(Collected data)
——————
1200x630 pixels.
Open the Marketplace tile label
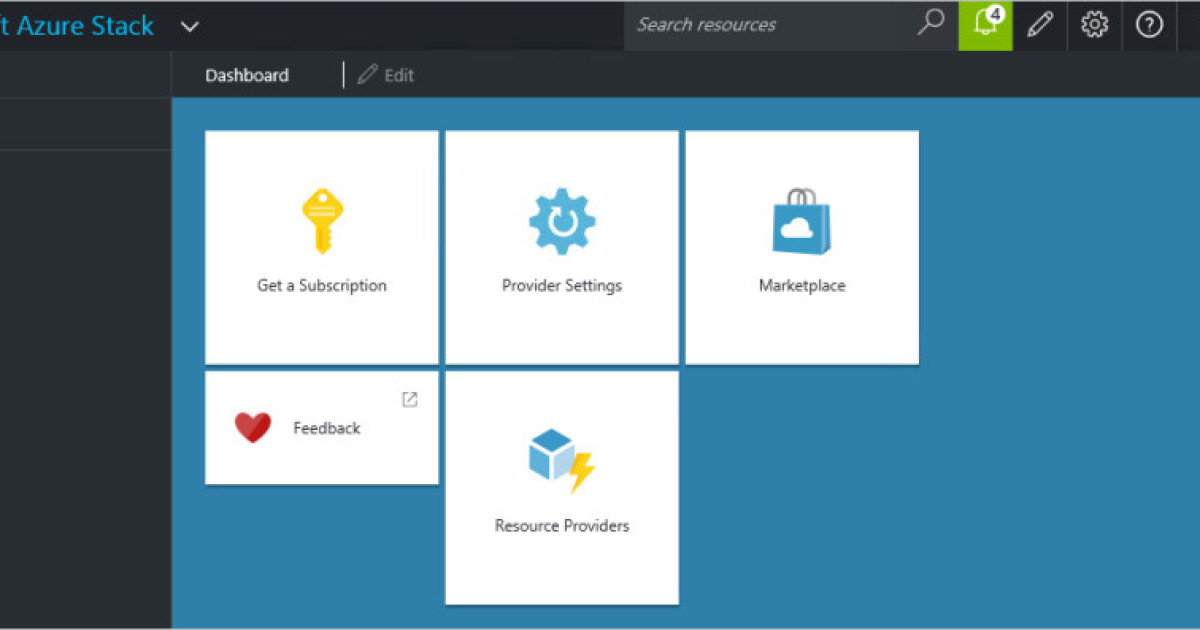point(802,286)
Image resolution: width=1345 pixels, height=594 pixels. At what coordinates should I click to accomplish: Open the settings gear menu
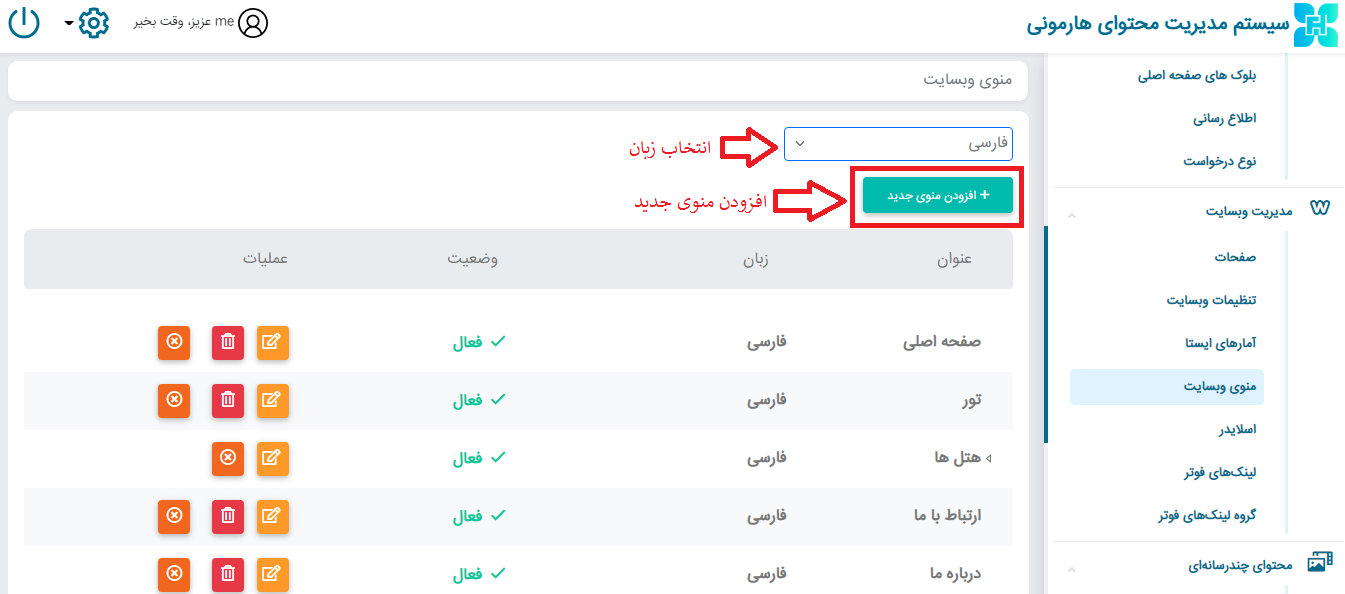92,22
——————
All of the entries above are to be transcribed word for word, with no pictures included.

1200x630 pixels.
Open the Marketplace tile label
point(802,286)
Image resolution: width=1345 pixels, height=594 pixels. At what coordinates should I click to accomplish: Open the settings gear menu
92,22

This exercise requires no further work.